Outro momento de grande emoção foi com as participações do Professor Hélio Santos, membro da Assembleia Geral do Fundo Baobá e Presidente do Conselho da OXFAM, e André Lázaro, membro do Conselho Deliberativo do Fundo Baobá. Santos exaltou a perseverança dos estudantes: “O maior delito da elite brasileira foi impedir a juventude de sonhar. Não há investimento maior do que investir na juventude. Por isso, ousem! Ousar nada tem a ver com irresponsabilidade. Ousem! Duas mulheres negras deram duas medalhas de ouro ao Brasil nas Olimpíadas de Paris. Então, ousem, porque não queremos apontar apenas os riscos que a população jovem negra sofre. Queremos mostrar as oportunidades que eles têm também”.  

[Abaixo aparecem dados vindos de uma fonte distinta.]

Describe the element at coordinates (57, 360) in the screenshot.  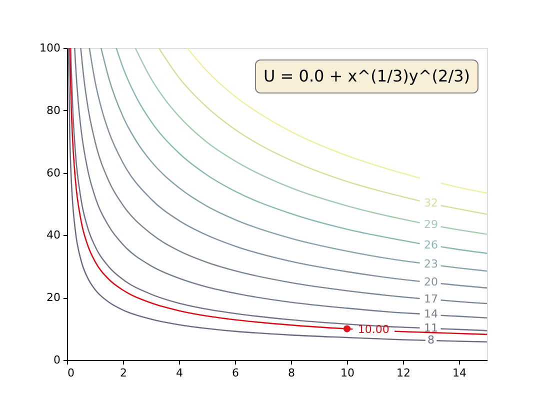
I see `y-tick-label: 0` at that location.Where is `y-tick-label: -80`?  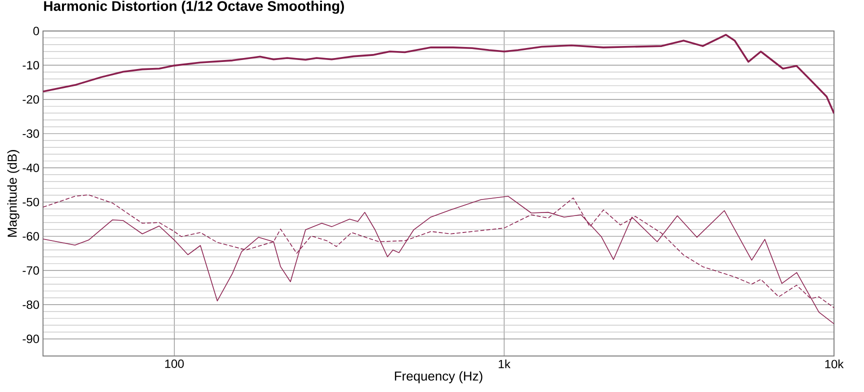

O também professor André Lázaro encerrou o evento dizendo: “Estar aqui hoje é ver mais uma oportunidade. O Fundo Baobá está olhando para as pessoas e para o compromisso que tem com elas. Esse encontro revela compromissos transformadores. O Movimento Negro civilizou o Brasil. Ter a  B3 comprometida com a equidade é um grande passo que a nossa sociedade também tem para dar”, disse. Para os estudantes, Lázaro deixou o seguinte recado: “Não levem com vocês o peso da responsabilidade. Aceitem o direito de errar”, alertou.